SET PROBLEM. Resume the forum exchange below about when wrong answers fade in a quantum computation, carrying it on from its last sentence.

PASSAGE.
--- START ---

So prior to the computation, all of the
wrong answers existed?
There is no answer until the output is
measured.
Brent
Then what did you mean by "all the wrong
answers have a high probability of being
eliminated". Eliminated from what?
I mean not showing up as the answer.
And they don't show up because... ?
Their amplitude in the superposition is small. If
you've got something to say, just say it.
Brent
You seem to be avoiding the implication that the system
starts in a state where all possible answers, both
wrong and correct exist.
You seem to think that because something might exist in
the future it exists.
Brent
At what point in time does "the probability of measuring the
wrong answers" decrease?
1. Before the computation
2. During/after the computation
3. At the time of measurement
4. Something else
5. Indeterminate
My guess is #2, what do you think?
During/after is pretty broad. You're assuming that when the
answer is measured can be varied independently of the
computation. Even classical computations don't have an
answer ready to be output at any time. Some do, but interate
so that the answer becomes more accurate with run time. So I
think it depends on the structure of the algorithm.

--- END ---

SUPPLIED INFORMATION.
--- START ---

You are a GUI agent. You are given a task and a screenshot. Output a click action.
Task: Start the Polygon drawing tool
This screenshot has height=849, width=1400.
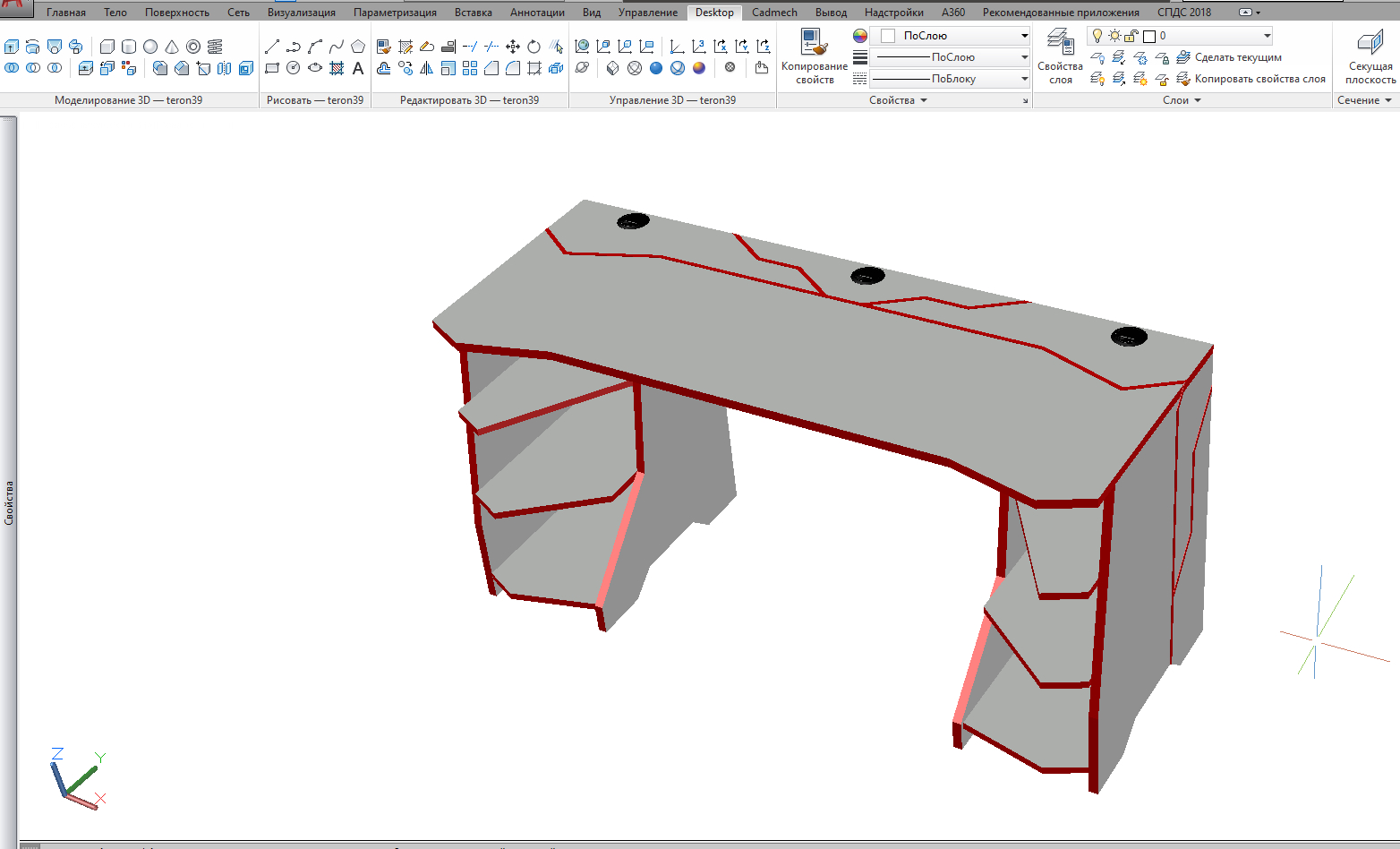tap(358, 47)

--- END ---

RESPONSE TO THIS EXERCISE.
Brent
Is there an algorithm where the answer would be something other
than during or after?
Since the question was ''At what /*point*/ in time does "the
probability of measuring the wrong answers" decrease?'' I don't
thing "during/after" is even an answer.
As I said, I think no answer exists until there's a measurement,
the computer will be in a superposition of states relative to the
measurement basis. So "at the time of measurement" would be the
closest answer. But I know some algorithms, like Grover's, become
more accurate as they run longer.
Isn't there an easy experiment to test your theory? Run the following
experiment: Execute the same quantum computation simultaneously on 5
different quantum computers. Then:
1. On computer #1, perform the measurement 1 year after the
computation completes
2. On computer #2, perform the measurement 2 hours after the
computation completes
3. On computer #3, perform the measurement 1 hour after the
computation completes
4. On computer #4, perform the measurement as soon as the computation
completes
5. On computer #5, perform the measurement before the computation
completes
Given that QM would give us the same probability of obtaining the
correct answer from computers 1 through 4, and a different (lower)
probability of obtaining the correct answer from computer #5, and
given that the measurements take place at different times (with the
earliest taking place as soon as the computation completes), doesn't
this suggest to you that the probabilities are determined prior to the
time of the measurement?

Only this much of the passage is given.